Presse
Mariage de Paul-Léon Cheyrouze et Marthe
3 avril 1894
Le compte rendu paru dans La Semaine des Familles.
Nous avons assisté la semaine dernière à un beau mariage.
Un grand nombre d'ecclésiastiques, de dignitaires des frères des écoles, de membres de l'aristocratie tels que M. le marquis de Ségur, de notables industriels comme M. Warée, se trouvaient mêlés à une foule d'employés de commerce endimanchés et joyeux.
Celui qui avait attiré à Saint-Sulpice un public si choisi et si varié n'est pas un gentilhomme. Au temps jadis, il eût conquis un écusson, car il serait volontiers parti pour la croisade. Son esprit chevaleresque l'a du reste menéjadis en Afrique, et il a été l'un des pionniers de la belle œuvre du cardinal Lavigerie.
À son retour d'Algérie, Paul Cheyrouze, qui eût pu gagner de gros sous, a préféré continuer de travailler au bien des âmes. Il a été l'auxiliaire de toutes nos œuvres d'employés. Nos syndicats, notre placement, nos restaurants, tout cela a pris vie et tournure du jour où Cheyrouze s'en est occupé.
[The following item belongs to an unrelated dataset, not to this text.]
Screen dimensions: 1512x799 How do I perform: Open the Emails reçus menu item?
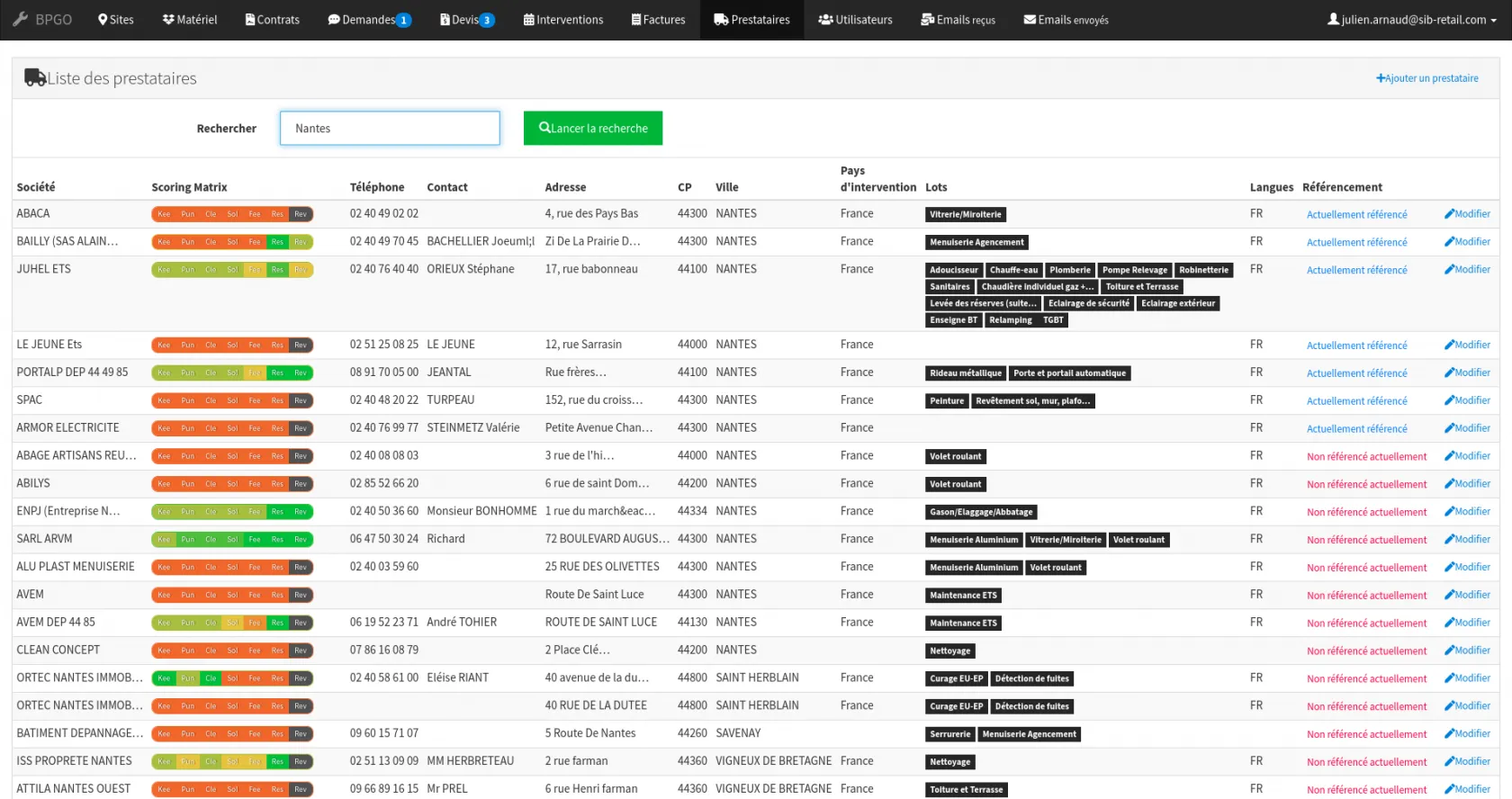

En deux ans, notre brave compagnon d'œuvres a mérité l'estime et l'affection de tous, et tous ont été enchantés de l'occasion de son mariage pour lui en témoigner leur reconnaissance ; car il a eu beau se mettre toujours au dernier rang, ses actes ont parlé plus haut que sa modestie, et ils l'ont fait classer parmi nos hommes d'action des plus précieux.
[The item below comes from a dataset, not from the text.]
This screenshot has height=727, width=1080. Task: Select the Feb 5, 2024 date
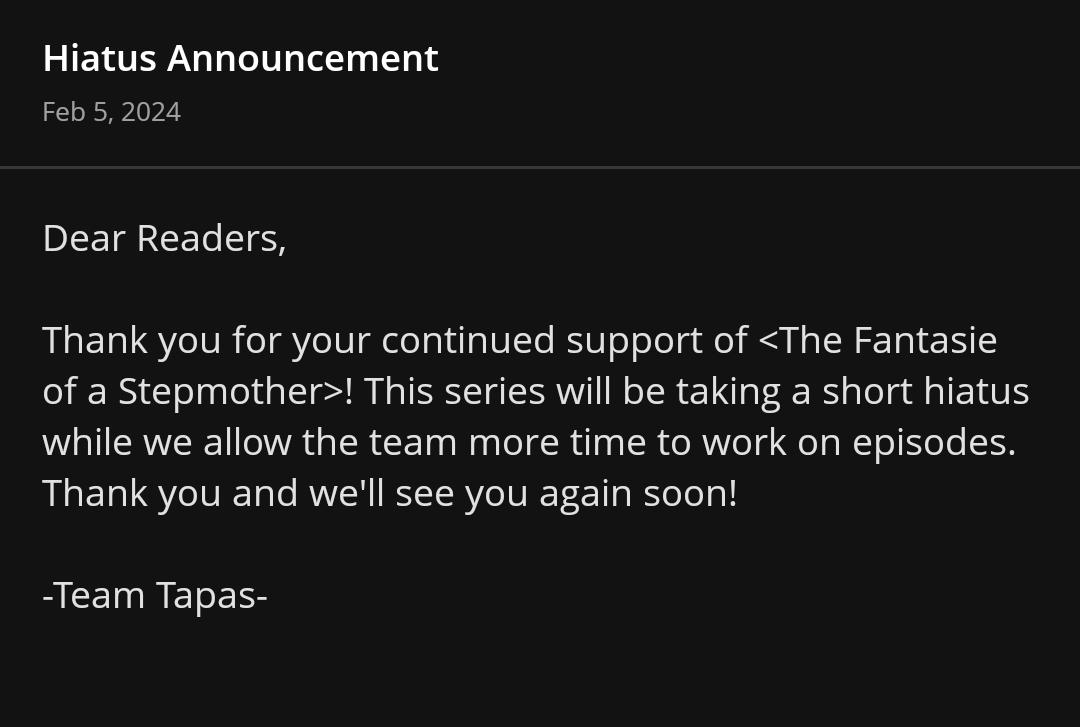point(112,112)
Dans quelques jours M. Cheyrouze nous reviendra. Il appartient à ce grand mouvement social qui, depuis environ dix ans, se propage en France pour le plus grand bien du pays. Cette action groupe les penseurs, les laborieux, les hommes de progrès. Elle regarde l'avenir avec confiance, elle travaille à une évolution pacifique mais pleine d'énergie, et elle arrivera aux améliorations des classes déshéritées plus sûrement et plus vite que ses deux niveaux, le socialisme et l'anarchie.